PROBLEMS TO SOLVE:
(1) In the article about the feof() function in C, which line of the text file is shown twice in the output?
(2) For each statement, say whether it agrees with the article about the feof() function in C, and quote the words that decide it: (a) The man page of feof() helped solve the problem. (b) The first program opens data.txt in read only mode. (c) Any file function can clear the end-of-file indicator.

DOCUMENT TEXT:

┌──

Understand feof() function In C
 
The other day I was working on a code where in I was doing some file related operations. I used the function feof() to test whether the end of file has been reached or not. I got into some trouble over the way I used this function in my code, after debugging a bit I found the problem. The problem was very much related to the understanding of the feof() API.

So, I thought to share it with all the members and visitors of G4E.

The code



Lets first look at the code snippet :

Code:

#include<stdio.h>
 
int main(void)
{
    FILE *fd = NULL;
    char buff[20];
 
    fd = fopen("data.txt","r");
 
    if(fd)
    {
        while(!feof(fd))
        {
            fgets(buff, sizeof(buff), fd);
            puts(buff);
        }
        fclose(fd);
    }
 
    return 0;
}

The code above :
  • Tries to open a text file data.txt in the read only mode.
  • If the file is successfully opened for reading then a while loop is started.
  • The loop runs until all the lines in the text file are read and displayed.
  • Finally, the file is closed.
So all in all the expectation from the above code is to read the text file line by line and display each line read.

Lets first see the text file :

Code:

abc
def
ghi

Lets see the output I was getting :

Code:

~/practice $ ./feof
abc
 
def
 
ghi
 
ghi

If you analyze the output above, you will see that the line 'ghi' is displayed twice. Well, this was the cause of concern to me that why the last line is being displayed twice. I kept on debugging the problem for some time and very soon I zeroed down to the function feof(). Then I started studying the the function feof().


The Debugging



As a first step I visited the man page of function feof() but he man page did not have anything to contribute to the solution of this problem. Only the following definition was present there :

Quote:

The function feof() tests the end-of-file indicator for the stream pointed to by stream, returning non-zero if it is set. The end-of-file indicator can only be cleared by the function clearerr().
In the second step, I thought of using the errno variable to see if some error occurred or not. So I changed the code to something like :

Code:

#include<stdio.h>
#include<errno.h>
#include<string.h>
 
int main(void)
{
    FILE *fd = NULL;
    char buff[20];
 
    fd = fopen("data.txt","r");
 
    if(fd)
    {
        errno = 0;
        while(!feof(fd))

└──

Word and element locating data:
┌──

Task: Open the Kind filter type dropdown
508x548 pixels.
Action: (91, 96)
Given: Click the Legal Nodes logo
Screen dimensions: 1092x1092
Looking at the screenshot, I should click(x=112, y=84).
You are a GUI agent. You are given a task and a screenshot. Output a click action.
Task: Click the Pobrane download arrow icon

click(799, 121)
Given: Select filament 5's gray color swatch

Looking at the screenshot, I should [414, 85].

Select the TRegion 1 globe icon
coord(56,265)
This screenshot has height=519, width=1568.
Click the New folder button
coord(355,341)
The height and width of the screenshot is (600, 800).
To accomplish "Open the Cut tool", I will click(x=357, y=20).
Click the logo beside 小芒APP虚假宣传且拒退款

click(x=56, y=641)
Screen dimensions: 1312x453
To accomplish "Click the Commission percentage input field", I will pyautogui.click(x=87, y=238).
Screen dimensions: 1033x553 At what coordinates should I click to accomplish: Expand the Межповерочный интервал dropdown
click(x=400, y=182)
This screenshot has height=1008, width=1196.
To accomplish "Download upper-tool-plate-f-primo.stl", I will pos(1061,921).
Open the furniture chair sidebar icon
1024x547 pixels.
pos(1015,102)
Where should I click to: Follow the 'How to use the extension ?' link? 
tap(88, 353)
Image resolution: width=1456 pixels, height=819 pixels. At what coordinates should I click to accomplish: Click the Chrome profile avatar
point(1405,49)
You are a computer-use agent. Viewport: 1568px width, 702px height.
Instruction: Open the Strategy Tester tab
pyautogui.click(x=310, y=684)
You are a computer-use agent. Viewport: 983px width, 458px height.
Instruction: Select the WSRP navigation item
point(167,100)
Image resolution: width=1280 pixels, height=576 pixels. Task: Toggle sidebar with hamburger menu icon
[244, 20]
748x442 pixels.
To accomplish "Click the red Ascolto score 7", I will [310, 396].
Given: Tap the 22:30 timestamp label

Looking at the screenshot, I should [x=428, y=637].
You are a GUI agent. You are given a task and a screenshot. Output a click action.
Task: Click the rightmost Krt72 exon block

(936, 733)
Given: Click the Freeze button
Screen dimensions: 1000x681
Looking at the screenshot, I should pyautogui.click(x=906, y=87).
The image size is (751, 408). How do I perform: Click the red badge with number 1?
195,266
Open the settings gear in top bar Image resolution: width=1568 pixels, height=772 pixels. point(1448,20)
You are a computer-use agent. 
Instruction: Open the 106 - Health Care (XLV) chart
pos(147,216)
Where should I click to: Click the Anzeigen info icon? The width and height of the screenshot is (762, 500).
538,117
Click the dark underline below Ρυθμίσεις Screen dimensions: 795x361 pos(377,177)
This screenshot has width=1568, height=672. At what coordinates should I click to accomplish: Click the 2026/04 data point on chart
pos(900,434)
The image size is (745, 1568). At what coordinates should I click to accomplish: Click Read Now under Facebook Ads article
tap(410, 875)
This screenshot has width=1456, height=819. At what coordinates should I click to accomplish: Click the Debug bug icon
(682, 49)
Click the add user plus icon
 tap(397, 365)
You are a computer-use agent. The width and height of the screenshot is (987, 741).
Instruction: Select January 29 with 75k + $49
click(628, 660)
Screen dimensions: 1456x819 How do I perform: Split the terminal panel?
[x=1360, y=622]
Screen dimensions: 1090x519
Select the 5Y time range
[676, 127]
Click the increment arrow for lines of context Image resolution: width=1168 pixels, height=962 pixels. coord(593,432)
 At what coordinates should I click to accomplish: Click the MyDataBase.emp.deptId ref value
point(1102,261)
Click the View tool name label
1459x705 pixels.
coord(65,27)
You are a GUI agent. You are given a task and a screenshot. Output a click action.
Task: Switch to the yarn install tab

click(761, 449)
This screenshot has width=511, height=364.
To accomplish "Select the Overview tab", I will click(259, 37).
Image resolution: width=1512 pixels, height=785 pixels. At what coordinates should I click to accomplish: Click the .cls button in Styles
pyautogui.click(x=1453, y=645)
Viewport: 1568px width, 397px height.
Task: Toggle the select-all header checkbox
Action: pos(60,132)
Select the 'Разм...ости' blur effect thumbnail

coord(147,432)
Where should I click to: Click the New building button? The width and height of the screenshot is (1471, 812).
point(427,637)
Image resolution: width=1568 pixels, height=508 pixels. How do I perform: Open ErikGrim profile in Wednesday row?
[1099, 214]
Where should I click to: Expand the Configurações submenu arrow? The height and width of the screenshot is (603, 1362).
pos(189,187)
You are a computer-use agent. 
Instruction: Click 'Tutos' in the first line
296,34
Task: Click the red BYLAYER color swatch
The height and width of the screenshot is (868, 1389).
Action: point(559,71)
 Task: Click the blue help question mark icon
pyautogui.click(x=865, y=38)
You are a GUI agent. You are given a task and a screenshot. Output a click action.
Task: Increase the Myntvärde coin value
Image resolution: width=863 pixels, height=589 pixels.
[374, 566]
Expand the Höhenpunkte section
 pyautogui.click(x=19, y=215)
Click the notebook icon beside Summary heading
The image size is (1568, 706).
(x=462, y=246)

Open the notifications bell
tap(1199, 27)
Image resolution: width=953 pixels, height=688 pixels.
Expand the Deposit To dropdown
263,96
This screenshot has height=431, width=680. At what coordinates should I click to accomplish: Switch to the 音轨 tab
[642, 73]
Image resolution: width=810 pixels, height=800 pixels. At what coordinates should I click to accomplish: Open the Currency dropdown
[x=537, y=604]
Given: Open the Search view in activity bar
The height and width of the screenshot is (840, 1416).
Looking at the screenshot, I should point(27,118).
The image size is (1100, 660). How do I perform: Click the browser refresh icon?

└──

SET OF ANSWERS:
(1) The line 'ghi' is displayed twice.

(2)
(a) No: "did not have anything to contribute to the solution of this problem"
(b) Yes: "Tries to open a text file data.txt in the read only mode."
(c) No: "The end-of-file indicator can only be cleared by the function clearerr()."